In 2007, FBI special agent Elizabeth Morris was dismissed after filing an Equal Employment Opportunity complaint against her supervisor and then reporting the illegal activities of her peers, whom she claims still work at the agency.
Two years later, the Department of Justice sided with Ms. Morris, finding her firing to be tainted and retaliatory, but she has yet to be compensated, Mr. Grassley said.
“To date, Ms. Morris apparently has not received any of the relief ordered by [Department’s Civil Rights Division, Complaints Adjudication Office] in 2009,” Mr. Grassley, Iowa Republican, wrote in a letter to Sally Quillian Yates, the acting deputy attorney general at the Justice Department.
An independent review of Ms. Morris’ case by an independent agency found her treatment by the law enforcement agency to be “troubling,” yet the FBI’s own internal reviews of the situation consistently reaffirm its own opinion, Mr. Grassley wrote in the letter, dated March 11 and obtained by The Washington Times.
“That does not instill confidence that the FBI’s internal appeals processes are capable of rendering an independent and objective judgment,” Mr. Grassley wrote, pushing Ms. Yates to explain what she’s done to ensure Ms. Morris’ case is handled by the FBI in accordance with the Justice Department’s own ruling.

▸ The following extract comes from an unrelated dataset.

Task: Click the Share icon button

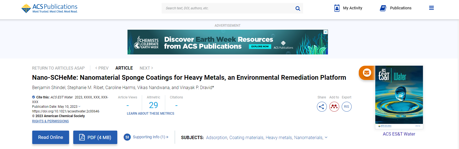Action: 322,107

In what may be another instance of FBI whistleblower retaliation, after a member within the FBI’s surveillance team came forward with allegations of internal nepotism and mismanagement to The Times last week, he was immediately disciplined by his supervisor after the article was published.

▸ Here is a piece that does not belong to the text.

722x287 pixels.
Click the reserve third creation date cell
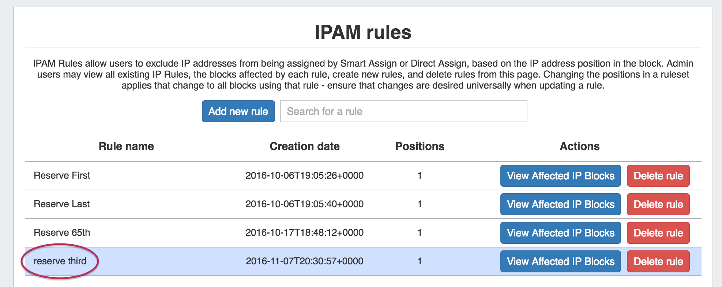point(304,261)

The whistleblower told both The Times and Mr. Grassley’s office that his supervisor called him March 4 to ask him about his use of a government-issued vehicle, and then pulled the whistleblower from street surveillance duty without explanation. The whistleblower currently reports to the office every day, with no work assigned to him.
“Based on my 30-year experience of working with whistleblowers, such ’idling’ of agents and sudden scrutiny of previously sanctioned conduct are hallmarks of retaliation at the FBI,” Mr. Grassley wrote in a March 4 letter to Valerie Parlave, the executive assistant director for human resources at the FBI.
“Whistleblowers are some of the most patriotic people I know — men and women who labor, often anonymously, to let Congress and the American people know when the Government isn’t working so we can fix it,” Mr. Grassley said. “As such, it would be prudent for you to remind FBI management about the value of protected disclosures to Congress and/or Inspectors General in accordance with the whistleblower protection laws.”
The Justice Department didn’t immediately respond to The Washington Times for comment.
FBI spokesman Paul Bresson said the agency is “in receipt of the letter and will respond accordingly.”